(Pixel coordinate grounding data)

□ □ □

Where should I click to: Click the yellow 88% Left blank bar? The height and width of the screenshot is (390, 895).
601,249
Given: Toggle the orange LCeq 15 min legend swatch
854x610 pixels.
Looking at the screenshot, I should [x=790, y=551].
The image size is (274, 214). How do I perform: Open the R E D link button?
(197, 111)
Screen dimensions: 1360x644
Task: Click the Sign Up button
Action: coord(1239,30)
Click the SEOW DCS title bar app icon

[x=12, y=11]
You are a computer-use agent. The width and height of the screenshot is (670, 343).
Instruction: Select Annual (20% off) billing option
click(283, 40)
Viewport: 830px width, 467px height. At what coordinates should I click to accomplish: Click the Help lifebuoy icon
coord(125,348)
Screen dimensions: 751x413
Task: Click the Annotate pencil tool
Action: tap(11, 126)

□ □ □

Write out every entry again, keeping each line exactly the same.

Where should I click to: Click the yellow 88% Left blank bar? The height and width of the screenshot is (390, 895).
601,249
Given: Toggle the orange LCeq 15 min legend swatch
854x610 pixels.
Looking at the screenshot, I should [x=790, y=551].
The image size is (274, 214). How do I perform: Open the R E D link button?
(197, 111)
Screen dimensions: 1360x644
Task: Click the Sign Up button
Action: coord(1239,30)
Click the SEOW DCS title bar app icon

[x=12, y=11]
You are a computer-use agent. The width and height of the screenshot is (670, 343).
Instruction: Select Annual (20% off) billing option
click(283, 40)
Viewport: 830px width, 467px height. At what coordinates should I click to accomplish: Click the Help lifebuoy icon
coord(125,348)
Screen dimensions: 751x413
Task: Click the Annotate pencil tool
Action: tap(11, 126)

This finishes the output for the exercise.